UV LEDs for Water/Air Purification
Dividing the ultraviolet spectrum, which extends from 10 to 400 nanometers of radiation frequency, into four domains, Moustakas called special attention to LEDs that emit light in the UV-C range (200-290 nm).
“UV-C radiation can damage microorganisms’ DNA, and we can use this radiation for water, air and surface decontamination, for example, in hospitals,” said Moustakas. “This radiation can also be used to detect chemical and biological substances, which has both medical and security implications.”
Nucleic acids in DNA and RNA absorb UV radiation from the 240-290 nm range, with peak absorption at 266 nm, he explained. A UV light source at 266 nm would prevent a microorganism’s DNA and RNA from replicating, thereby killing it.
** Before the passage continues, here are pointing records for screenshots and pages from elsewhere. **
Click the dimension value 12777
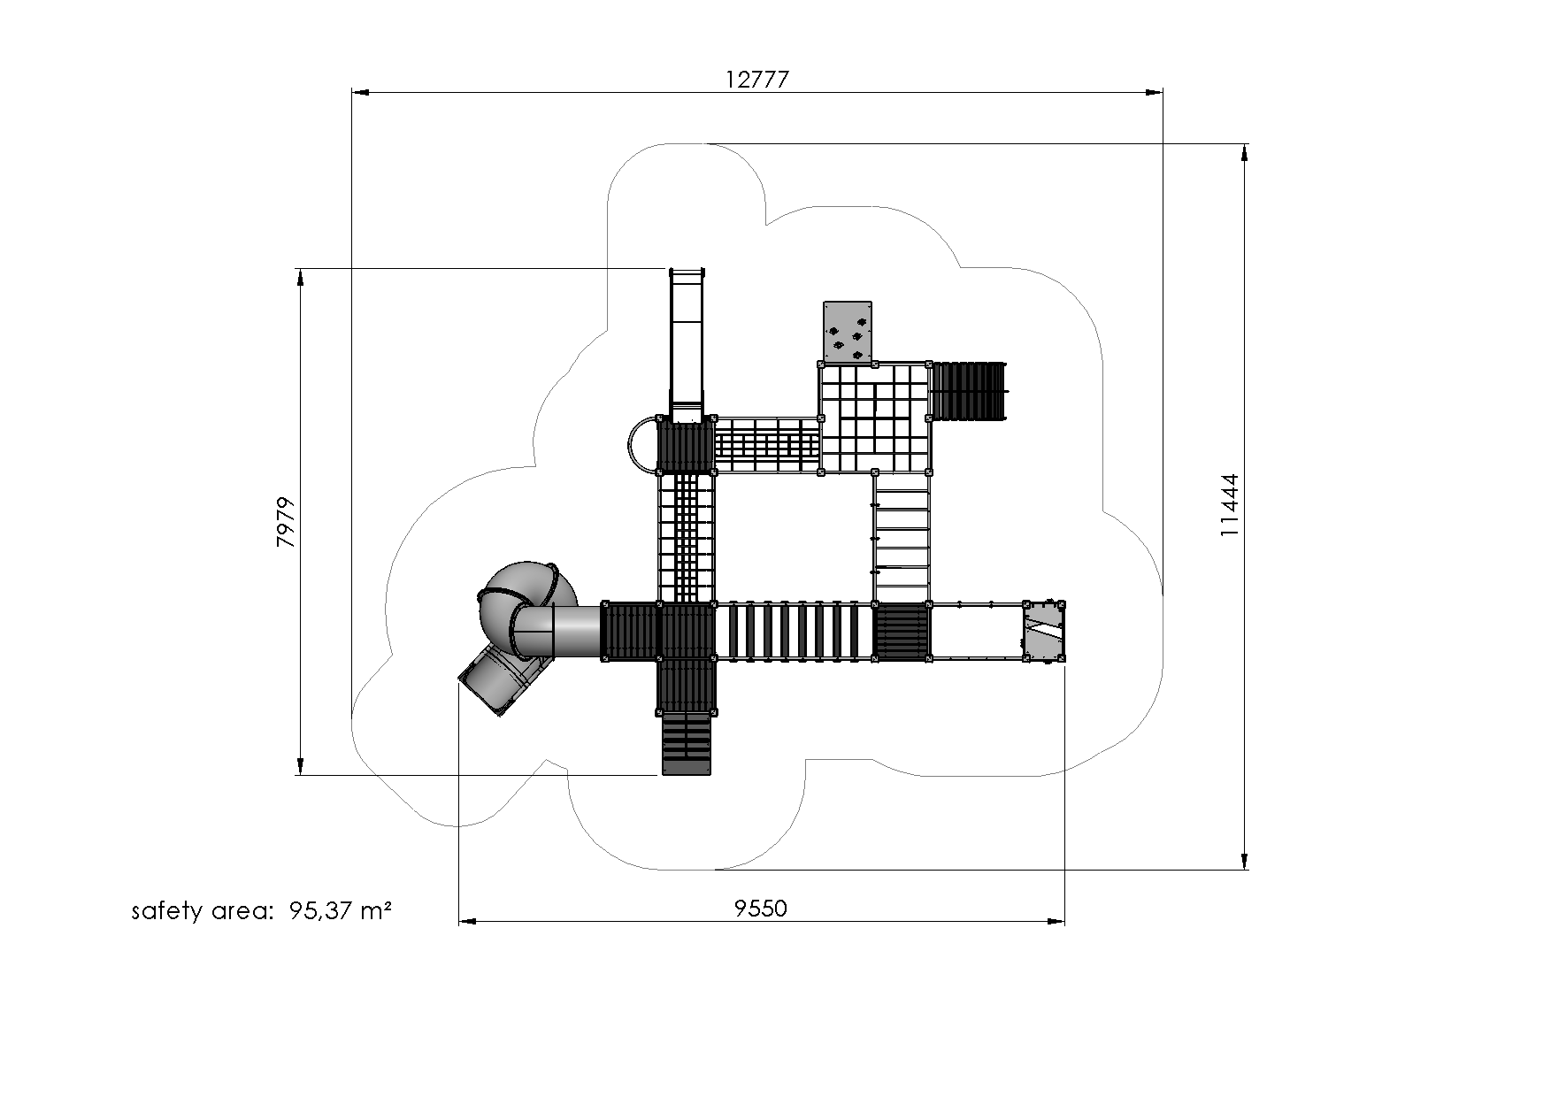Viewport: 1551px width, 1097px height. click(756, 80)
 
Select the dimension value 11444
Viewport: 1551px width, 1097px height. click(1230, 506)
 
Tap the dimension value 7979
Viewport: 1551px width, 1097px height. click(286, 523)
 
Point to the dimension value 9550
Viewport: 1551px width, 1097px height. click(761, 908)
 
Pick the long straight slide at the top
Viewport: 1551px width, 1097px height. click(687, 346)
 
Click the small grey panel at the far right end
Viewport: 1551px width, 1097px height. click(1044, 631)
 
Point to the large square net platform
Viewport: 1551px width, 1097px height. click(874, 417)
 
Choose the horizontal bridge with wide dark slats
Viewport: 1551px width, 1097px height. click(794, 631)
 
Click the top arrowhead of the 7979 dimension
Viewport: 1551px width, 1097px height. click(300, 277)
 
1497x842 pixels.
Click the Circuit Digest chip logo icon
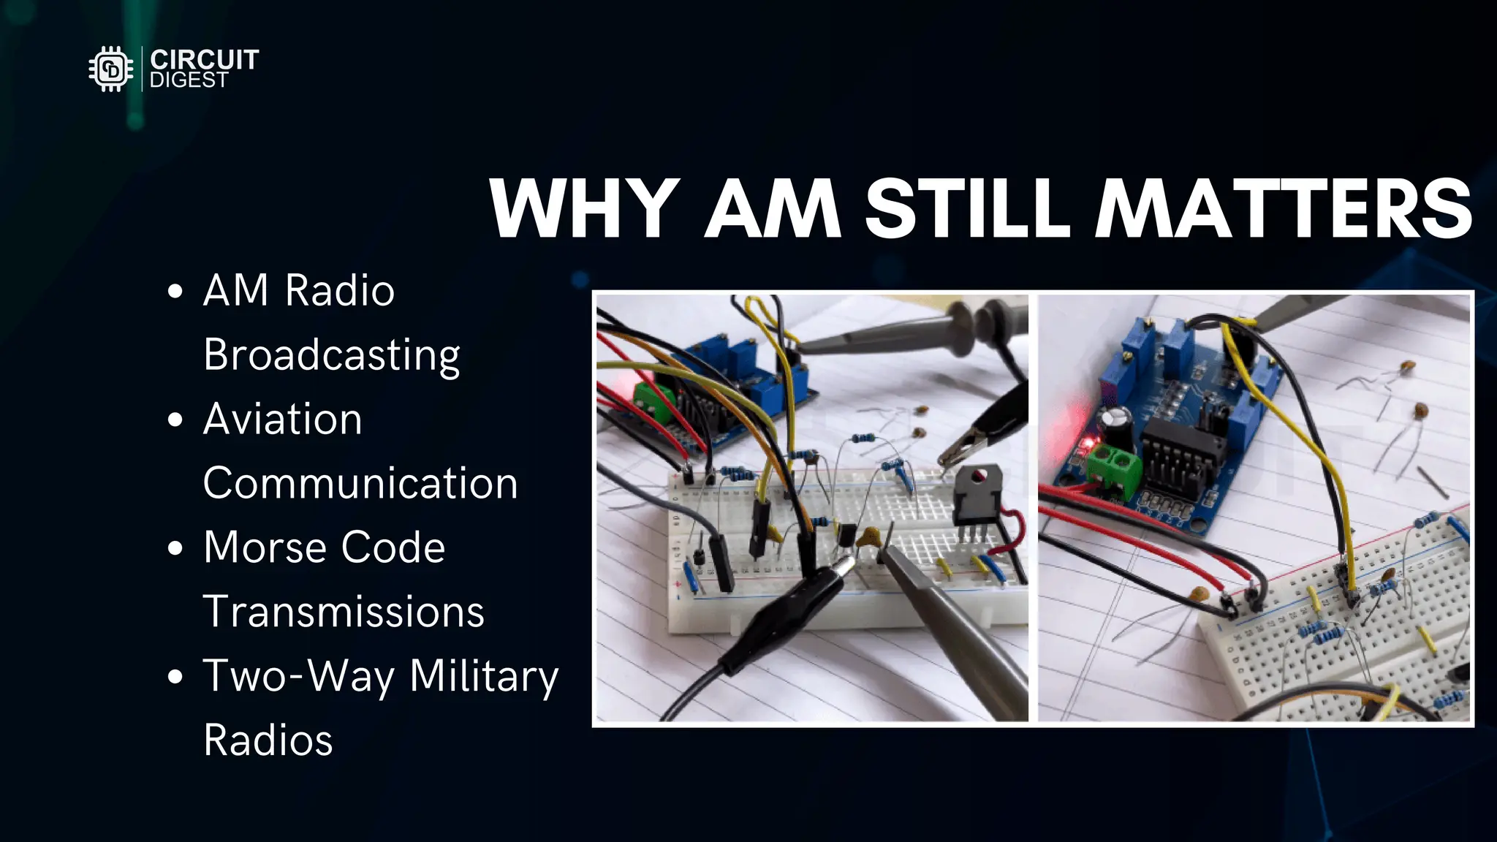pyautogui.click(x=111, y=69)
“Recently, the U.S. Environmental Protection Agency has recommended UV-radiation as the most sound technology to inactivate pathogenic microorganisms—instead of chlorination—in public water supplies,” said Moustakas, noting that approximately 2,000 UV drinking water treatment systems exist in Europe, and 1,000 in the U.S.
Current UV-LEDs are energy-inefficient, but Moustakas’s group has produced aluminum gallium nitride alloys that promise to significantly improve UV-LED performance.
Moustakas also described some of his research group’s many scientific contributions to the development of high-performance nitride semiconductors, including progress in growing nitride semiconductors using sophisticated methods such as an atom-by-atom assembly technique called molecular beam epitaxy.
Initiated in 2008, the annual Distinguished Scholar Lecture Series honors a senior faculty member engaged in outstanding, high-impact research at the College of Engineering. The previous three recipients are Professors Irving Bigio (BME,ECE), John Baillieul (ECE, ME) and Malvin Teich (ECE).